TRAVAIL DEMANDÉ:
Poursuivez le texte ci-dessous sur l'arrivée des forces russes en Syrie, en reprenant juste après sa dernière phrase.

1er octobre 2015 – Si je comprends bien, Poutine a pris les choses à l’envers, non ? ... D’ailleurs, peut-on dire “Poutine” ? Au départ, il n’y est pour rien, dans tous les cas il peut le dire et il ne se prive pas de le laisser entendre. L’annonce (à partir du 23 août-1er septembre) de l’arrivée de forces russes en Syrie, voire, après quelques jours de cette communication, d’une participation russe à des combats, vint de fuites très diverses, comme on les a déjà recensées, suivies d’un tintamarre grossissant devant lequel les Russes ont réagi, on dira, avec souplesse, “en slalomant” sans dire vraiment tout ce qu’ils pouvaient dire sur la vérité de leur situation, tout en en disant un peu sur des tons variés, comme s’ils slalomaient à la façon dont on a employé l’image dans un texte du 28 septembre :

« Donc, c’est dit et redit : en trois semaines, la Russie a envahi la Syrie, dans des conditions encore plus abracadabrantesques que les quarante et quelques invasions de l’Ukraine de 2014 par cette même Russie. Mais dans ce cas, les Russes l’ont jouée finement, on l’a déjà dit à plusieurs reprises, alors qu’avec l’Ukraine ils se trouvaient dans l’inconfortable position qu’est le déni complet et sans nuance au nom d’une vérité de situation qui ne ménage aucune nuance. En Syrie, par contre, ils ont pu jouer à l’aise, slalomer entre le “peut-être” et le “sans doute pas”, virant autour de l’“après tout” avant d’aborder en douceur le ““non, on ne peut pas dire vraiment que...”... »

DONNÉES ENREGISTRÉES:
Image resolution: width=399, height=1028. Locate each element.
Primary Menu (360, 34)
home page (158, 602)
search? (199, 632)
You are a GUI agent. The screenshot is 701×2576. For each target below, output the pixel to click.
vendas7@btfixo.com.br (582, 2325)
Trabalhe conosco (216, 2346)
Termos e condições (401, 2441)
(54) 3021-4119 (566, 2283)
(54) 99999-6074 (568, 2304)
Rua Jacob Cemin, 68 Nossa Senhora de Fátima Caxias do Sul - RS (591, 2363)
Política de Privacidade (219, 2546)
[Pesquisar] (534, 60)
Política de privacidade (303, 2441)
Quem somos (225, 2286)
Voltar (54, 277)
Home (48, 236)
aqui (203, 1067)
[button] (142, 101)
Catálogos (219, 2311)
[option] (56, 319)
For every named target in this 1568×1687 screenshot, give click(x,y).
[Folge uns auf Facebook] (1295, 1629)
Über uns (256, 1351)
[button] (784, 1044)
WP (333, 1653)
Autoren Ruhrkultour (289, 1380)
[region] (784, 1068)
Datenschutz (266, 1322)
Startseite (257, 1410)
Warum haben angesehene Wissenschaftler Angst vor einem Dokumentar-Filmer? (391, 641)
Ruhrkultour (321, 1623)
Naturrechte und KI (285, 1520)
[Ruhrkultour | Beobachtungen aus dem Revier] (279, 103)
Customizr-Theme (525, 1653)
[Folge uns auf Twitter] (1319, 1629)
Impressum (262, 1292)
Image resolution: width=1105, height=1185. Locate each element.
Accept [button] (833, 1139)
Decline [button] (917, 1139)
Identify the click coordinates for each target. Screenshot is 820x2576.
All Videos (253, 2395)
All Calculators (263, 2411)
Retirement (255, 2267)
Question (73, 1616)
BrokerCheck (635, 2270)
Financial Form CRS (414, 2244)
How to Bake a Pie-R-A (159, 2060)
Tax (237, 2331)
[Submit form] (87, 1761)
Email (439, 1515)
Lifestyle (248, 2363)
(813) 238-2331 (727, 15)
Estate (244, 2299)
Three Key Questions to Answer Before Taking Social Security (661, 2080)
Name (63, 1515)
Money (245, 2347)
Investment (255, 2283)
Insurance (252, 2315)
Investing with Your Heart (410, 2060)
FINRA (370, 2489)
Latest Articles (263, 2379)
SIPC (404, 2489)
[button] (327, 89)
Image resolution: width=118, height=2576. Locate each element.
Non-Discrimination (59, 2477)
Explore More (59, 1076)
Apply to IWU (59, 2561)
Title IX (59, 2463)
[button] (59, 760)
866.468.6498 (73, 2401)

RÉSULTAT:
Depuis hier, c’est officiel, les Russes déploient leurs forces, annoncent le début des opérations, lancent des attaques, prennent bien soin d’afficher toutes les garanties institutionnelles, – autorisation des corps constituées russes d’intervenir, demande officielle de la Syrie d’intervenir, rappel du cadre international légal des résolutions de lutte contre le terrorisme, jusqu’à la bénédiction du gouvernement irakien à propos du centre de coordination et de renseignement quadripartite (Irak-Iran-Russie-Syrie) installé à Bagdad, qui supervisera les opérations. On ne slalome plus, on descend schuss une pente impeccablement bornée par un légalisme de type principiel et selon une façon de faire qu’on pourrait même qualifier  de “gaullienne”... Désormais va commencer la partie tactique de l’aventure, alors que des bruits divers commencent à se faire entendre, comme des roulements de mécaniques plutôt que le cliquetis des chenilles de chars qui ne sont pas encore là (“Israël prépare une invasion terrestre de la Syrie”, “L’Arabie se prépare à intervenir”, etc.)... Eh bien, disent les évènements, très bien, nous verrons bien, nous attendons de voir si et comment ces belles envolées sémantiques se transformeront en offensives diverses.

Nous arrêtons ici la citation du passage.